Intergal? work done by a non constant force

[Chuck 86]

Homework Statement

A force F = (4.38 x i + 2.84 y j) N acts on an object as it moves in the x direction from the origin to x = 5.52 m. Calculate the work done on the object by the force.

Homework Equations

intergal of F from 0 to 5.52m

The Attempt at a Solution

not sure if I am suppose to intergrate, or what I am supposed to do to start the process

 

[Donaldos]

$$W=\int\limits_{x=0}^{x=5.52}\vec{F}.{\rm d}\vec{x}$$

where $$\vec{x}=x\vec{i}$$ is the position vector.

 

[Chuck 86]

ok so u intergrate the sum of X and Y right?

 

[Gear300]

Not exactly. By the looks of the problem, the object only moved in the x direction. So there is no net work in the y-direction.

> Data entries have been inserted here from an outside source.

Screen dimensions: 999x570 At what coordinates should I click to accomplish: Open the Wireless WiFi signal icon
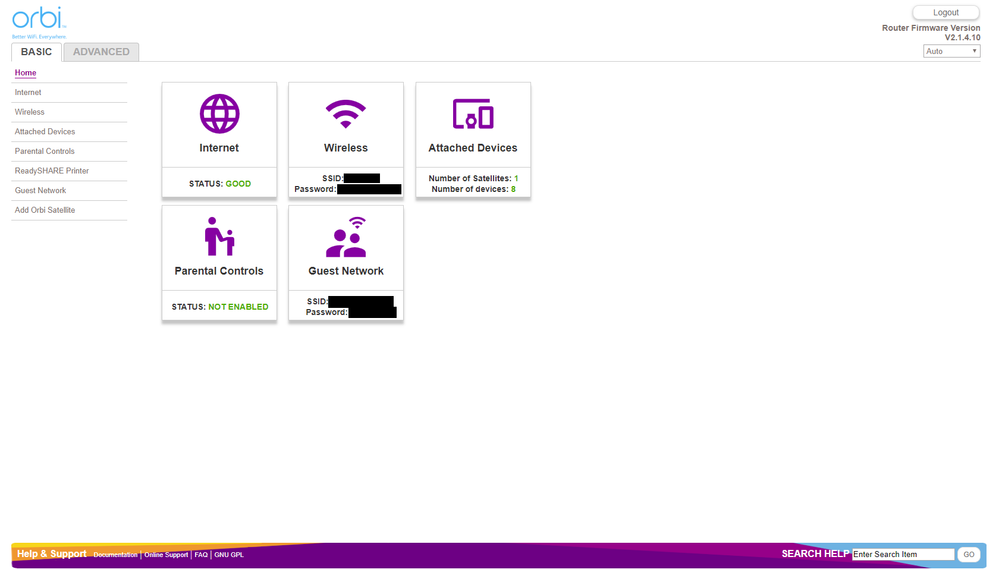pos(346,114)
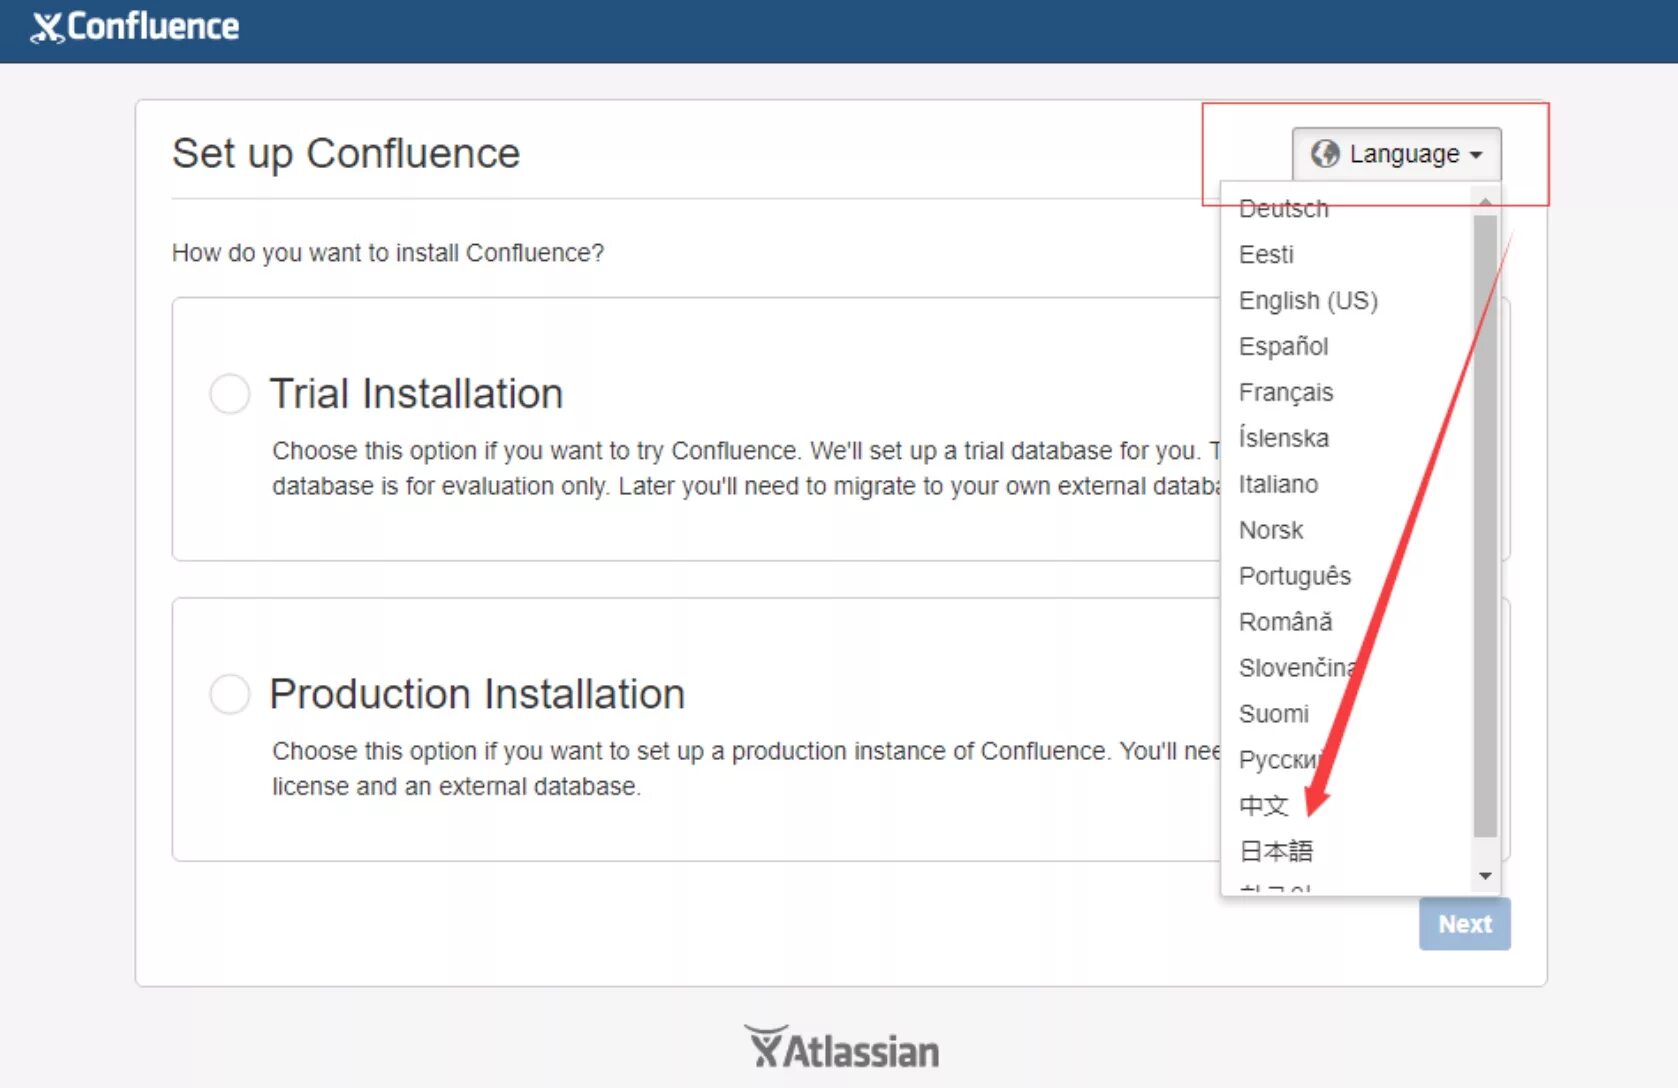Pick Français from the language menu

pos(1285,392)
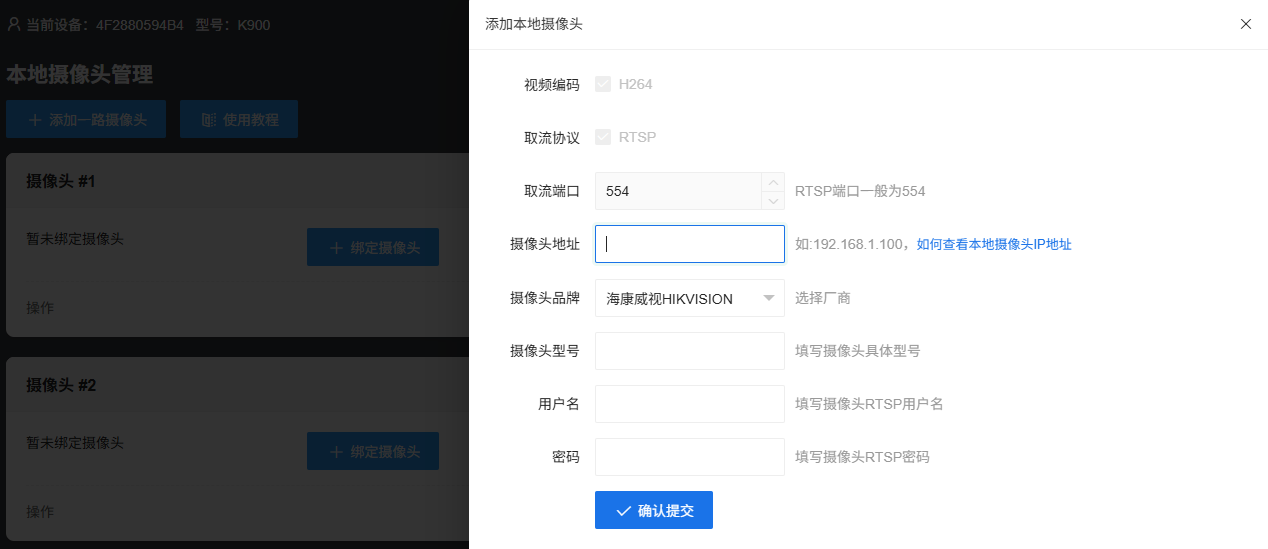Click the camera model input field
Screen dimensions: 1268x549
[x=689, y=351]
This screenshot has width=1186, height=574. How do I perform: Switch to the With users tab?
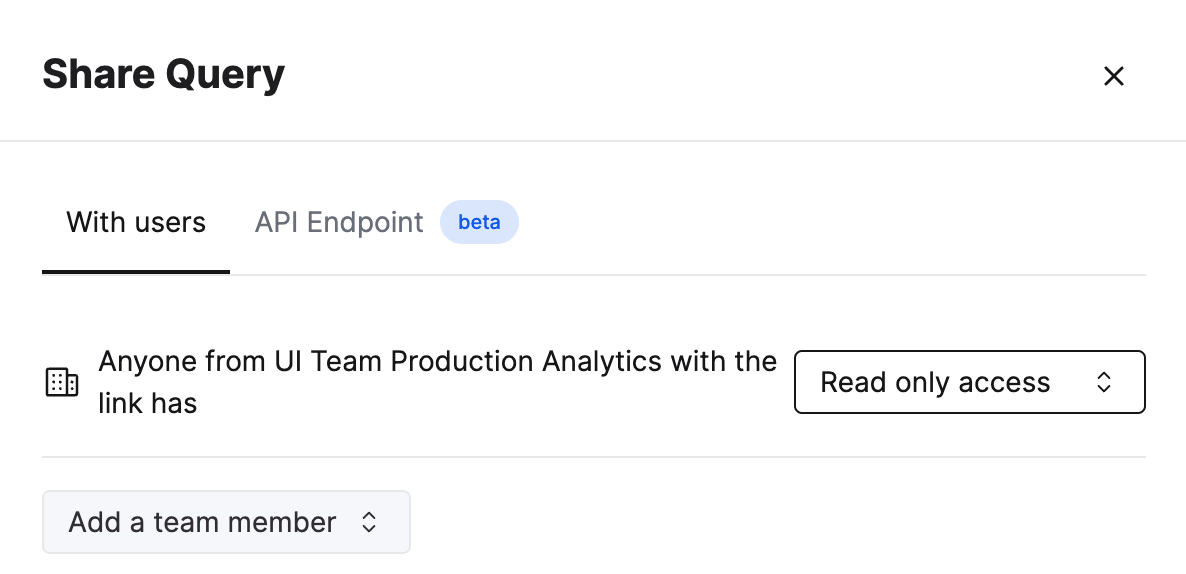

You only integrate the x-component.

 

[Chuck 86]

So then it would be the intergal of 4x?

 

[Donaldos]

Yes.

$${\rm d}\vec{x}={\rm d}x \vec{i}$$

so

$$\vec{F}.{\rm d}\vec{x}=\left(4.38x \vec{i}+2.84y \vec{j}\right). \vec{i} {\rm d}x=4.38x{\rm d}x$$

$$W=\int\limits_0^{5.52} 4.38x{\rm d}x$$